◆ **TESTO DELLA PAGINA**:
----

A parlare è, ancora una volta, Griffolino e Dante lo utilizza per lanciare un’indiretta accusa contro Siena e i Senesi: “Io fui d’Arezzo, e Albero da Siena mi fe’ mettere a fuoco; ma quel per ch’i’ mori’ qui non mi mena. Vero è ch’i’ dissi lui, parlando a gioco: ‘I’ mi saprei levar per l’aere a volo’; e quei, ch’avea vaghezza e senno poco, volle ch’i’ li mostrassi l’arte; e solo perch’io nol feci Dedalo, mi fece ardere a tal che l’avea per figliuolo. Ma nell’ultima bolgia delle diece me per l’alchimia che nel mondo usai dannò Minòs, a cui fallar non lece”: Io fui di Arezzo e sono stato fatto mettere al rogo (come eretico) da Alberto da Siena; ma non sono qui per la colpa per cui sono morto. Vero è che io (un giorno) gli ho detto, per scherzo, scherzando: io sarei capace di levarmi in volo, di volare nell’aria; e Alberto, che aveva poco senno e desiderio di volare (di indole capricciosa qual era…), volle che io gli mostrassi  l’arte di volare; e solo per il fatto di non essere riuscito a farne un novello Dedalo (cioè per non essere riuscito a farlo volare), mi ha fatto condannare al rogo dal vescovo Bonfiglio, che gli voleva bene come un padre. Ma Minosse, al quale è impossibile sbagliare (nel giudicare, mentre la giustizia umana si rivela spesso fallace…), mi ha condannato a pagare nella decima bolgia per il peccato di alchimia da me praticata da vivo.

(C’era l’alchimia lecita, cioè l’estrazione dei metalli nobili, come l’oro e l’argento, dai minerali, e quella sofistica che consisteva, appunto, nel falsare e sofisticare i metalli: insomma, da una parte la scienza e dall’altra la pseudoscienza ai confini con la magia).

----

◆ **IL COMPITO**: Nel testo della pagina, per quale peccato Minosse condanna Griffolino a pagare nella decima bolgia? I dati non hanno niente a che vedere con il testo della pagina.

◆ **RIGHE DI DATI**:
----

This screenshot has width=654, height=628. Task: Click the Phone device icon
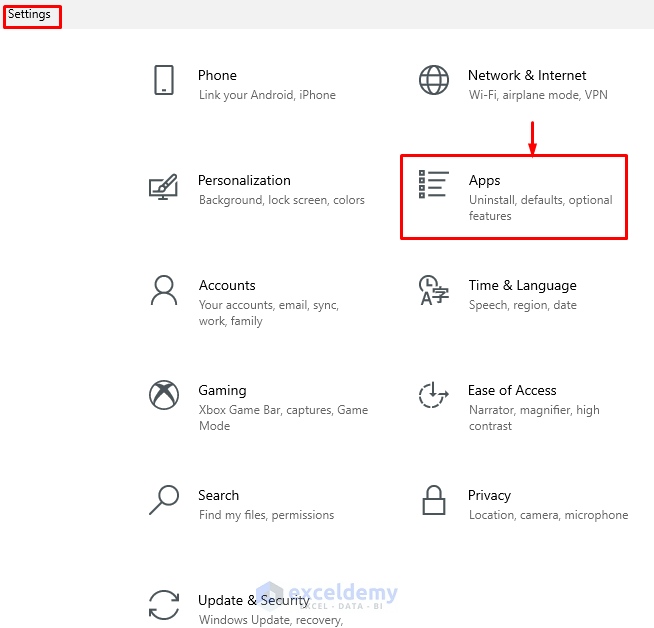click(164, 80)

----

◆ **LA SOLUZIONE**: Per il peccato di alchimia, praticata da vivo.